» **TEXT**:
====================

Michael Kortbawi
Partner michael.kortbawi@bsalaw.comNews
- Published: February 10, 2026
- Title: Doing Business in the UAE: What French Executives Need to Know About Taxation
- Practice: Commercial, Tax
- Authors: Michael Kortbawi, Louise Fraysse
25 degrees in December, no personal income tax, efficient administration, and companies incorporated within days. The UAE continues to attract entrepreneurs from around the world.
Many French nationals are drawn to the opportunity. In 2025 alone, nearly 5,000 French citizens relocated to the UAE. However, behind the promise of simplicity lies a significant risk: tax pitfalls that can quickly arise if the project is not properly structured.
Setting up a subsidiary, opening a branch, or relocating permanently to the UAE raises major tax issues, both for the company and its executive , in both jurisdictions. Contrary to common belief, simply incorporating a company in the UAE does not necessarily prevent France from taxing its profits if, in practice, the business is managed from France. Likewise, an executive may continue to be taxed in France even while working in the UAE if their personal or economic ties remain French.
If poorly structured, such a project may result not in tax optimisation, but in double taxation in France and the UAE.
This article provides a practical framework to help you understand these mechanisms and secure your project.
1. Tax Implications at the Executive Level
Determining Tax Residence
The key questions are:
- Where is the executive resident?
- Where will personal income be taxed?
Under French tax law, an individual is considered a French tax resident if any one of the following criteria is met:
- Their household (place of habitual residence) is located in France; or
- Their principal place of stay is in France (more than 183 days per year); or
- Their main professional activity is carried out in France; or
- The centre of their economic interests is located in France (business interests, main income, assets generating revenue, etc.).
These criteria are alternative, not cumulative. Meeting just one is sufficient for French tax residency. In such case, all worldwide personal income is taxable in France, subject to limited exceptions.
If the UAE also recognises the individual as a tax resident under local law (notably through possession of an Emirates ID), the France – UAE Double Tax Treaty applies to determine the country of residence and eliminate double taxation.
Under the treaty, if an individual is deemed resident in both states, residence is determined successively by:
- The location of the permanent home;
- The centre of vital interests (personal and economic ties);
- The habitual place of stay;
- Nationality;
- Mutual agreement between tax authorities (last resort).
These criteria are hierarchical and applied in order.
If the executive’s permanent home is deemed to be in the UAE under the treaty, they will be considered a UAE tax resident exclusively, even if French domestic law would still treat them as resident. In such case, the treaty prevails and France should not tax their personal income.
However, a key difficulty arises: the treaty reserves resident status to persons subject to taxation, and the UAE does not levy personal income tax. On this basis, the French tax authorities may challenge the application of the treaty and continue to tax the individual as a French resident under domestic law.
This creates a real risk of taxation in France.

====================

» **SUPPLIED INFORMATION**:
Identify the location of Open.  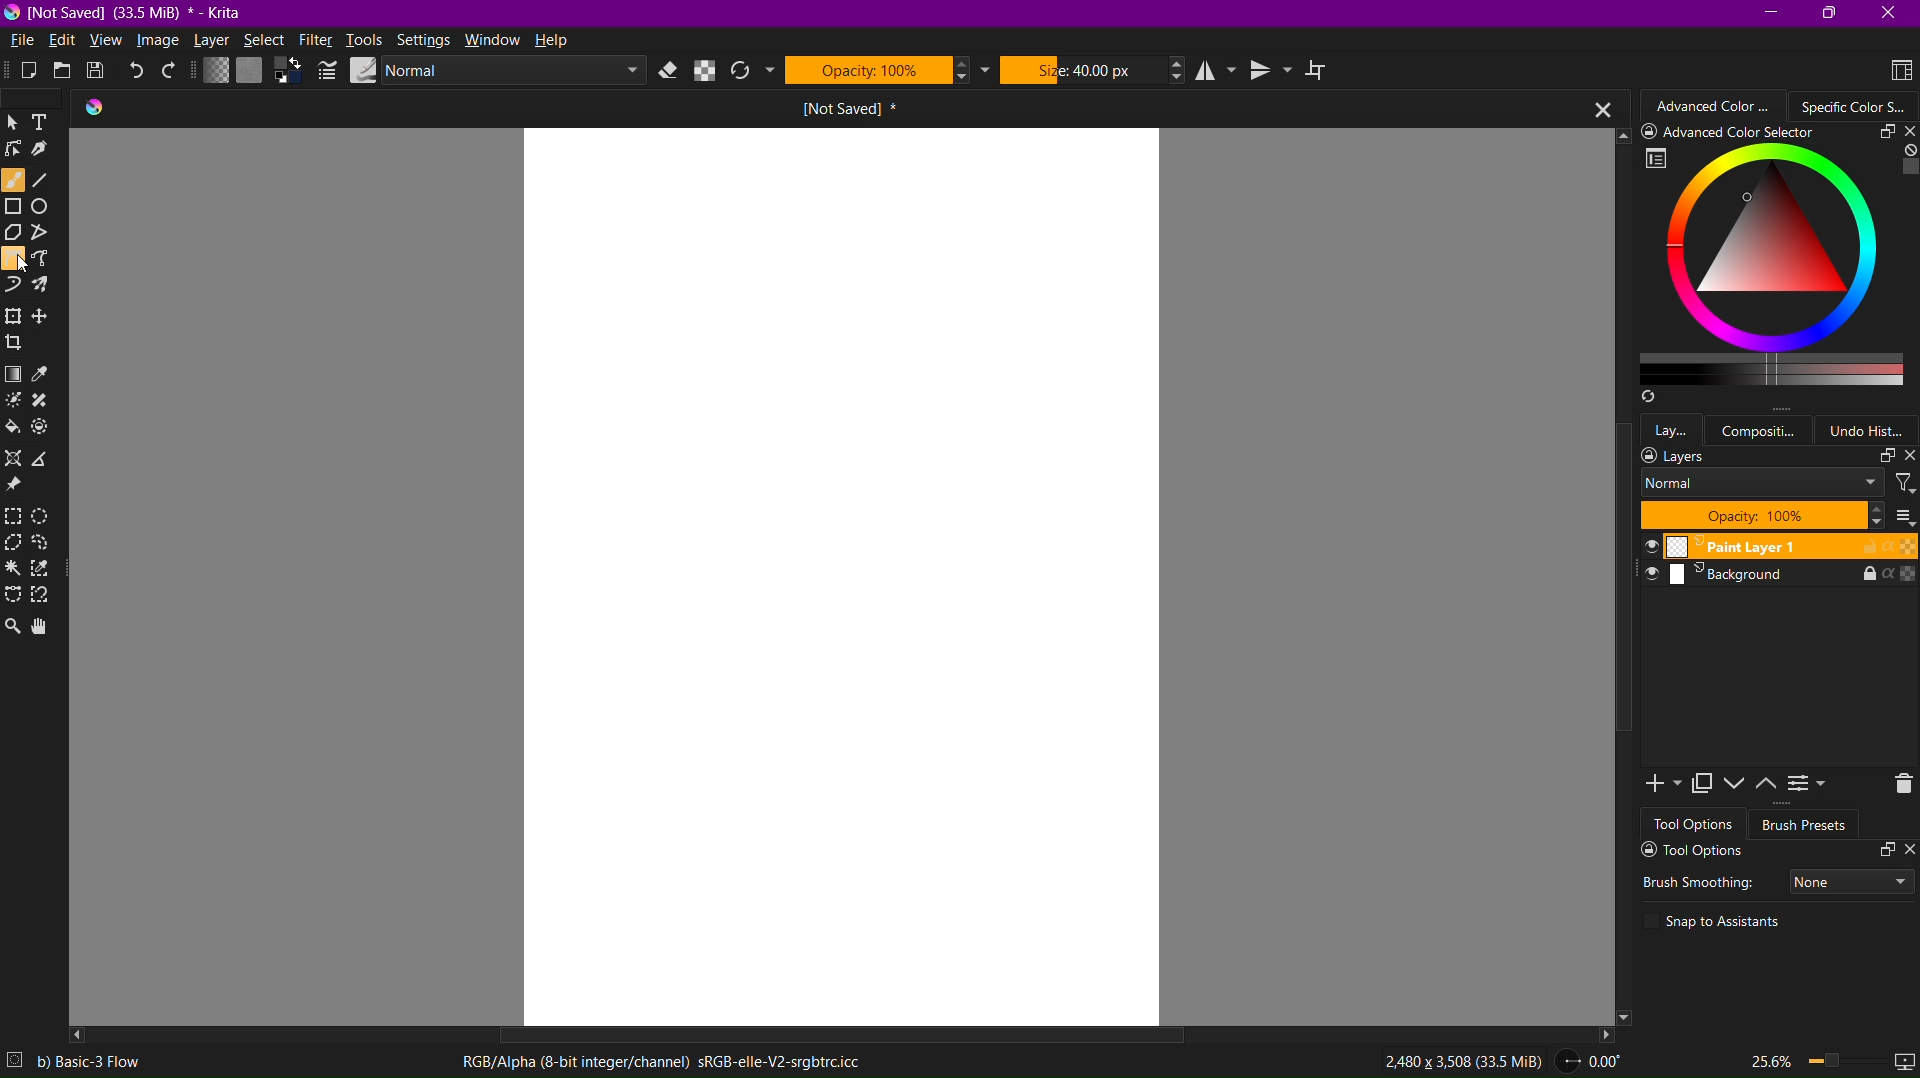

====================

» **TO BE DONE**:
A – Answer these questions from the article on UAE taxation:
(i) Roughly how many French citizens relocated to the UAE in 2025?
(ii) How many days per year in France make it a person's principal place of stay under French tax law?
(iii) Under the treaty, what is the last-resort criterion for determining residence?
B – Please write the next part of the article on UAE taxation, starting after its final sentence.
The data plays no part in these tasks.

» **RESULTS BY TASK**:
A –
(i) Nearly 5,000.
(ii) More than 183 days.
(iii) Mutual agreement between tax authorities.

B –
Taxation of Personal Income
If taxed in France, personal income would be subject to the following rules:
- Dividends: subject to the flat tax (PFU) of 31.4%, comprising income tax (12.8%) and social contributions (18.6%), unless the progressive scale is elected;
- Salaries: subject to progressive income tax, with marginal rates up to 45%, potentially combined with social contributions and reassessment risks in the event of reclassification.
Executives relocating abroad should also be aware of Exit Tax, which applies to unrealised capital gains on shareholdings at the time of departure. The tax is assessed at 31.4% and is deferred, with final relief after:
- 2 years if the value of the shares is below EUR 800,000;
- 5 years if above this threshold.
Practical Risk Scenarios (Executive)
✔ Fully secure
- Executive relocates with family to the UAE;
- No property retained in France;
- Returns to France only briefly (e.g. one month per year);
- Works and earns income exclusively in the UAE.
→ UAE resident under the treaty
→ Non-resident under French law
→ Personal income taxable only in the UAE (except French-source real estate income)
⚠ Risk of requalification
- Family and home in the UAE;
- Rental income and business interests retained in France;
- Frequent trips to France to manage assets.
→ UAE resident under treaty (home criterion)
→ Possible French resident under domestic law (economic interests)
→ Risk of French taxation
⚠ Uncertain situation
- Home in the UAE;
- Property retained in France;
- Professional activity in the UAE.
→ Dual residence under treaty (home criterion)
→ Further criteria required
❌ Taxable in France
- Executive lives in France;
- Works in the UAE occasionally;
- Income paid into French accounts.
→ French resident under treaty and domestic law
→ Personal income taxable in France
Conclusion: Full tax protection is achieved only when the executive is resident in the UAE under the treaty and no longer qualifies as a French tax resident under domestic law.
2. Tax Implications at the Company Level
Determining Corporate Tax Residence
The key questions remain:
- Where is the company resident?
- Where are its profits taxed?
Under French law, a company is considered French tax resident if it has in France:
- Its principal establishment; or
- Its registered office; or
- Its place of effective management.
Effective management refers to where strategic decisions are actually made, including contract execution, banking, board meetings, and accounting oversight.
A company incorporated in the UAE but effectively managed from France may therefore be deemed a French tax resident.
If both countries claim taxing rights, the tax treaty applies. Under the treaty, corporate residence is determined by:
- Tax liability; and
- If both states tax the company, the location of effective management.
This assessment considers where strategic, administrative, and control functions are carried out.
If not connected to France under these criteria, the company will be considered a UAE tax resident.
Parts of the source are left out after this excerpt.